Para o também professor, Clarencio Tsuwate da etnia Xavante, região do Mato Grosso, a formação específica a partir de um currículo fundamentado em uma política de valorização cultural e na articulação entre teoria e prática tem ampliado seus horizontes tornando sua atuação como educador mais eficaz. “O conhecimento através da leitura nos permite conhecer o mundo, nos possibilita a formação de uma conscientização libertária e responsável. Porque uma vez que adquirimos consciência nos tornamos responsáveis pelo meio o qual fazemos parte”, acredita.
Teoria e prática
Suety Líbia, professora da Licenciatura Intercultural do Núcleo Takinahaky da UFG, explica que dentro da licenciatura os estudantes indígenas trabalham estágios e projetos extraescolares, os quais são diferentes do TCC comum. Ela descreve que o extraescolar é um trabalho que eles apresentam na faculdade, mas é feito junto com a comunidade. Sendo uma licenciatura diferenciada porque traz o conhecimento deles como legítimo, tanto quanto o ocidental.
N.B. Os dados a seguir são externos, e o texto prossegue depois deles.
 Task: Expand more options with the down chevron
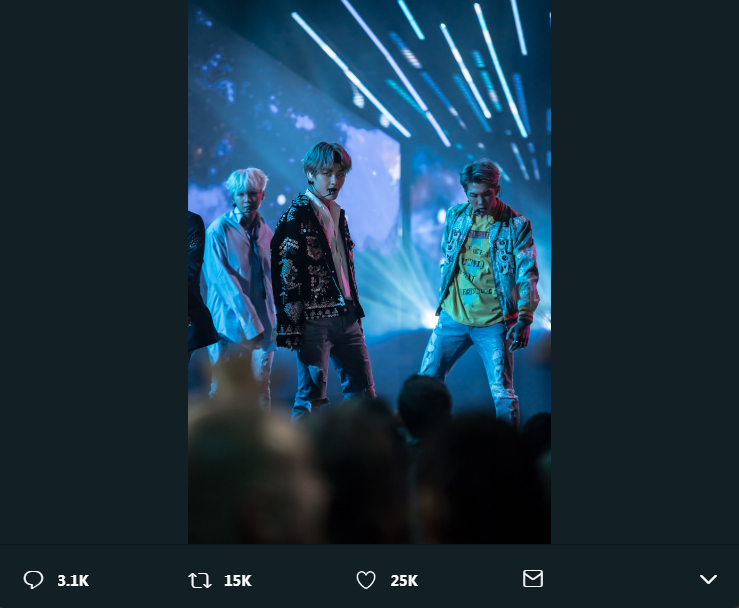pyautogui.click(x=708, y=580)

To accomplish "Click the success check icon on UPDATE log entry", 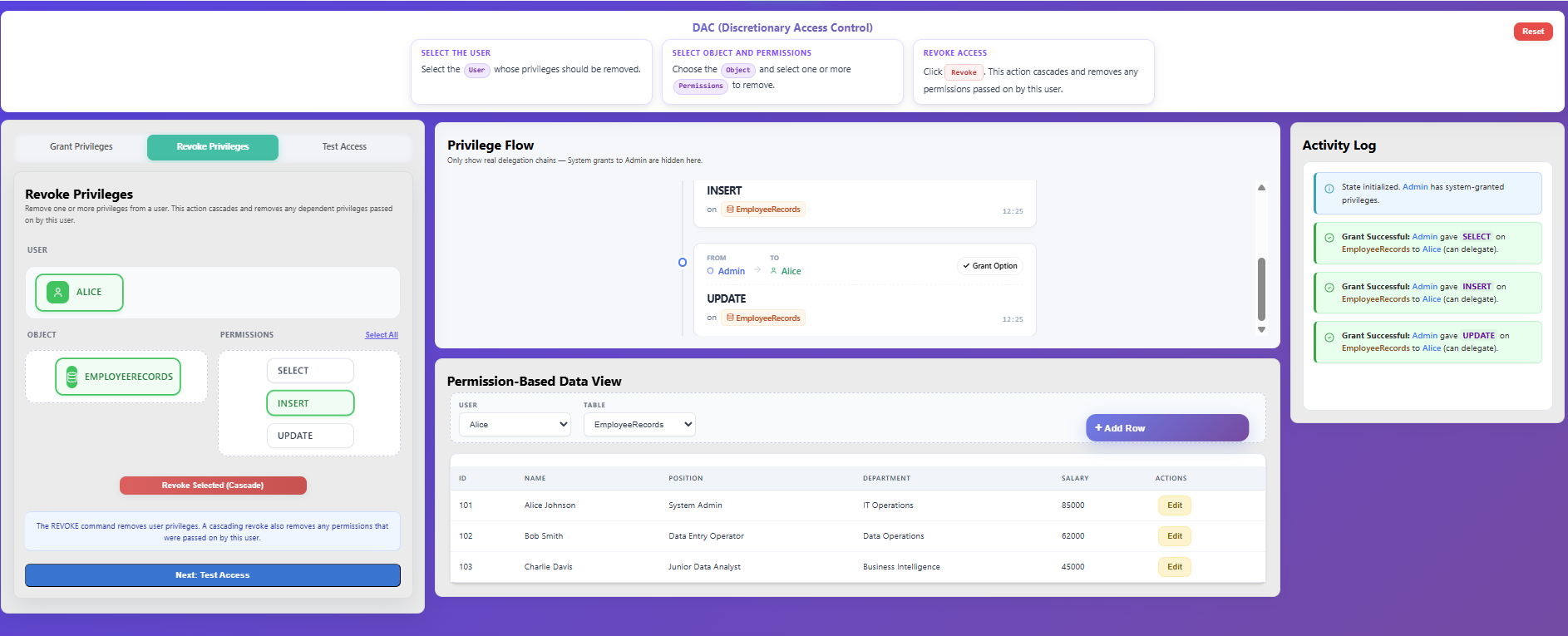I will [1329, 338].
“A licenciatura vem também para desmistificar esse conceito de conhecimento científico, porque, na verdade, o conhecimento para eles que inclusive vai construindo uma base epistêmica dentro do curso indígena vem do ancião. Então a licenciatura tem uma ideologia, por isso ser intercultural, de dialogar com os dois mundos. Na verdade, o que a gente entende por ciência, essa ciência ocidental, não é o que atende e dialoga com eles. A ciência e filosofia deles é o ancião. Então essa é uma licenciatura que vem de uma demanda deles para, inclusive, contribuir em realização de projetos”, define.
Etnocentrismo
Para a professora da Licenciatura Intercultural do Núcleo Takinahaky da UFG, Suety Líbia ainda existe um olhar curioso da sociedade não indígena sobre os povos indígenas. De acordo com ela, estes ainda são caracterizados como aqueles que devem andar com o arco e flecha.
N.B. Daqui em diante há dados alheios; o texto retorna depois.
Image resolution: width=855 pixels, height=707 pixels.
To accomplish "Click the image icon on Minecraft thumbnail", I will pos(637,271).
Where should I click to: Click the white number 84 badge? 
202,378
“Precisa as pessoas conhecerem quem são os indígenas, que cultura é essa para desmistificar essa visão. As pessoas entendem o indígena como uma coisa só, mas é importante esclarecer que existem mais 200 línguas indígenas no nosso país, são várias etnias. Não podemos dizer índio, devemos dizer: Tapirapé, Guajajaras, Xavante, Xerente, Karajá, se referir a eles como o povo que são e não de uma maneira generalizada do índio selvagem que é uma visão muito ultrapassada”, adverte.
Líbia menciona que a vinda dos estudantes indígenas ao jornal, na quarta-feira, faz parte da aula de português intercultural IV, disciplina em que foi trabalhado textos informativos de circulação pública. “Essa foi uma oportunidade de ampliar o conhecimento deles, sendo essa a primeira experiência deles de visitar um jornal. Notei que gostaram e interagiram bem. Fomos bastante acolhidos. Eles se sentem bem no sentido de terem oportunidade de dizerem quem são”, conclui.